Direction - Convert the stretch from the start of the entries through the line containing "(x=1650, y=1184)" into a JSON list of strings, one string per line and with blank lines omitted.

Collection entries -
....
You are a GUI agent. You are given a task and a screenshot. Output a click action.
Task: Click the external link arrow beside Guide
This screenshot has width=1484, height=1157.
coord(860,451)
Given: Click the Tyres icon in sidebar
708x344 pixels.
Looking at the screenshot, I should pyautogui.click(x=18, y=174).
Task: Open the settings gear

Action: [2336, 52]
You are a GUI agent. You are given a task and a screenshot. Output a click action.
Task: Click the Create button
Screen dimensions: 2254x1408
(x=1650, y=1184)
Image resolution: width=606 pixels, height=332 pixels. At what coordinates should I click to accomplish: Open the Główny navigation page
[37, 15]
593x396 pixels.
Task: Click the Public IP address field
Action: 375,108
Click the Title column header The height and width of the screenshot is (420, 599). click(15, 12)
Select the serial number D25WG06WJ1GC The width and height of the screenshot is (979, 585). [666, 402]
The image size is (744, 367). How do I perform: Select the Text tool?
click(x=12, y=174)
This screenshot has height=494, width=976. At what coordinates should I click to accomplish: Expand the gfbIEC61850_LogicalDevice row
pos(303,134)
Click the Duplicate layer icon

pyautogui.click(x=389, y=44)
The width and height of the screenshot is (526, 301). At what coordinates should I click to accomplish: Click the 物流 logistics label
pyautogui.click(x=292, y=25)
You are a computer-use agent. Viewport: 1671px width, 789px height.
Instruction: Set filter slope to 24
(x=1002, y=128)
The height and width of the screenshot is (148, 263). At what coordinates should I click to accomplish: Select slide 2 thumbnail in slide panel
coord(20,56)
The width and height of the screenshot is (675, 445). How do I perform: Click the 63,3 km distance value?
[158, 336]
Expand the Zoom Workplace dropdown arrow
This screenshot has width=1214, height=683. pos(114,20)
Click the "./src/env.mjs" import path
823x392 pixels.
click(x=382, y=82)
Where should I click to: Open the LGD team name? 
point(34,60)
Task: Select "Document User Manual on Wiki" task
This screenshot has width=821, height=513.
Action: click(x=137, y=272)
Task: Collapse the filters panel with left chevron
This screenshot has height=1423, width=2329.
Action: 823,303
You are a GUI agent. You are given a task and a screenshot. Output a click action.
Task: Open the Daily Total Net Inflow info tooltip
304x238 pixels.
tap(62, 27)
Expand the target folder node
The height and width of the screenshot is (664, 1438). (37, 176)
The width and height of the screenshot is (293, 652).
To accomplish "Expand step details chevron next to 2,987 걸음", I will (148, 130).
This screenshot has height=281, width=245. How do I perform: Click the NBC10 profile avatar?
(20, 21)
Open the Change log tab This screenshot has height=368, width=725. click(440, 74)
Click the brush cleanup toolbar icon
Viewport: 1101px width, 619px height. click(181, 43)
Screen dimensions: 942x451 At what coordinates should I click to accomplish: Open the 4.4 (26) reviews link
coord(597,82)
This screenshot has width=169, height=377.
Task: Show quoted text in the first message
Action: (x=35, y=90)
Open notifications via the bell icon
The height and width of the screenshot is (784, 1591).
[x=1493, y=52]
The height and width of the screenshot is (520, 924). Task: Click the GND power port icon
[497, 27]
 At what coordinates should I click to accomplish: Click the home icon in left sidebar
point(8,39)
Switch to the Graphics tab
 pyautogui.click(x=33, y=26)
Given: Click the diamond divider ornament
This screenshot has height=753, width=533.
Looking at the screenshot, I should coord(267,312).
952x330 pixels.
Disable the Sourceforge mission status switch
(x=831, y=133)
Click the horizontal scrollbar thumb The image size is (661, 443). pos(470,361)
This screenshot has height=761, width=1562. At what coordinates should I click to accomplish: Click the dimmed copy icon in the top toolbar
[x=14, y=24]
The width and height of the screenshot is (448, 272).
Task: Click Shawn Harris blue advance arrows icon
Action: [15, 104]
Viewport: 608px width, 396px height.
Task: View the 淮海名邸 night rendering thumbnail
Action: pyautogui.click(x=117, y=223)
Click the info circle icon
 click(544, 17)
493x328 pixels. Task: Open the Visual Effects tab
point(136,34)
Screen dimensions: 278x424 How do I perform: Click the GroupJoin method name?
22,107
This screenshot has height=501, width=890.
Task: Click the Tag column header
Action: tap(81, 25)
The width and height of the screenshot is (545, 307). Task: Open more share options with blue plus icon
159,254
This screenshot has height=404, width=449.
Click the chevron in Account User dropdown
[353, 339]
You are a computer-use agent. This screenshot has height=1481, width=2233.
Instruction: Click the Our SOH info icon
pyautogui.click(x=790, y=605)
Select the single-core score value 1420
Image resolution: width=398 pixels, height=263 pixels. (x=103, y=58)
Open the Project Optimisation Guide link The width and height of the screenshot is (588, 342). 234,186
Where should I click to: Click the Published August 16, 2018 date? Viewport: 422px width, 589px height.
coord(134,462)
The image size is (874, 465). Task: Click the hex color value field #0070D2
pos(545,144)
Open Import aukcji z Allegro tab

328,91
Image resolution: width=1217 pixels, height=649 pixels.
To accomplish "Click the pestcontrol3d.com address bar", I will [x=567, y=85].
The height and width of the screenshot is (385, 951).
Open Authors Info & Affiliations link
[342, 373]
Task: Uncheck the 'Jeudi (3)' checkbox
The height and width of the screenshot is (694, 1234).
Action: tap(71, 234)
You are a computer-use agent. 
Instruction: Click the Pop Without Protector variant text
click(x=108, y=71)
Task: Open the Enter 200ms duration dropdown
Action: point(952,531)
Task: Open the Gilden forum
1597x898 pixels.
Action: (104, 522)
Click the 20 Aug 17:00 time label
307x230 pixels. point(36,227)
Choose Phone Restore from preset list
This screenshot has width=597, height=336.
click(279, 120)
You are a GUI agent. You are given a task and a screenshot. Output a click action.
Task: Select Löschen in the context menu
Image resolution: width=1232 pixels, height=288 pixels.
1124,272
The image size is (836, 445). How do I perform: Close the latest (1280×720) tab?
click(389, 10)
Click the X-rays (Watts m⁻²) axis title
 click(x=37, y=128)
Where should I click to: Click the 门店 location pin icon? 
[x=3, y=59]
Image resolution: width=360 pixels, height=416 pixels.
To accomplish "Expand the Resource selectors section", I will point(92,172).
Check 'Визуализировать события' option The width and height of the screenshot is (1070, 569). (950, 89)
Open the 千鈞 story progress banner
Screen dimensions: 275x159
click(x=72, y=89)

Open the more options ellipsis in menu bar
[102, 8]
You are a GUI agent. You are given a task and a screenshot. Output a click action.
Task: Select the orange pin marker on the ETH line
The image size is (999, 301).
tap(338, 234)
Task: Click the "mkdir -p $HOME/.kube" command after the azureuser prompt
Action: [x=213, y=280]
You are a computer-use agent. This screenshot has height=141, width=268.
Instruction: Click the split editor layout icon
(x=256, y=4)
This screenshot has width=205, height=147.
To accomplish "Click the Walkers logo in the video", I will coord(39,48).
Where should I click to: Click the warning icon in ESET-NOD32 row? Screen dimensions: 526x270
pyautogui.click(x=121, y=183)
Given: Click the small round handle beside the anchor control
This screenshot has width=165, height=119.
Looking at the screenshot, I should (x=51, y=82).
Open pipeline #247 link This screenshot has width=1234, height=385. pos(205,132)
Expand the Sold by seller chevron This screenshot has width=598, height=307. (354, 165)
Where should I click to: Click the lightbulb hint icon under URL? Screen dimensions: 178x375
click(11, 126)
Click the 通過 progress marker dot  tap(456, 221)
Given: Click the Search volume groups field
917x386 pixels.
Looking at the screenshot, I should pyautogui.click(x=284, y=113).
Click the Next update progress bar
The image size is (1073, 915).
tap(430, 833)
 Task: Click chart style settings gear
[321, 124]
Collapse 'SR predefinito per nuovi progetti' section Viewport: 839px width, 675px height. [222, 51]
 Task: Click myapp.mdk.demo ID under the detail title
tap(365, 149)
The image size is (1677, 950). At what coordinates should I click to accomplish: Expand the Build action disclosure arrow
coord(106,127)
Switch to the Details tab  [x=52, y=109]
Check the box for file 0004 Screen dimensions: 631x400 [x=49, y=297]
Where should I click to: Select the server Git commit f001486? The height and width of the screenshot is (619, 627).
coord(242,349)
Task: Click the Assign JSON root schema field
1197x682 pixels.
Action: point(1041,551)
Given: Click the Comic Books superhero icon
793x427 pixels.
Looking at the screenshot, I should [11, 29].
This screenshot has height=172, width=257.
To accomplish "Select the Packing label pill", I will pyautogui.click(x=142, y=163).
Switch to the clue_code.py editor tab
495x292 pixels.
....
Reply -
[
  "You are a GUI agent. You are given a task and a screenshot. Output a click action.",
  "Task: Click the external link arrow beside Guide",
  "This screenshot has width=1484, height=1157.",
  "coord(860,451)",
  "Given: Click the Tyres icon in sidebar",
  "708x344 pixels.",
  "Looking at the screenshot, I should pyautogui.click(x=18, y=174).",
  "Task: Open the settings gear",
  "Action: [2336, 52]",
  "You are a GUI agent. You are given a task and a screenshot. Output a click action.",
  "Task: Click the Create button",
  "Screen dimensions: 2254x1408",
  "(x=1650, y=1184)"
]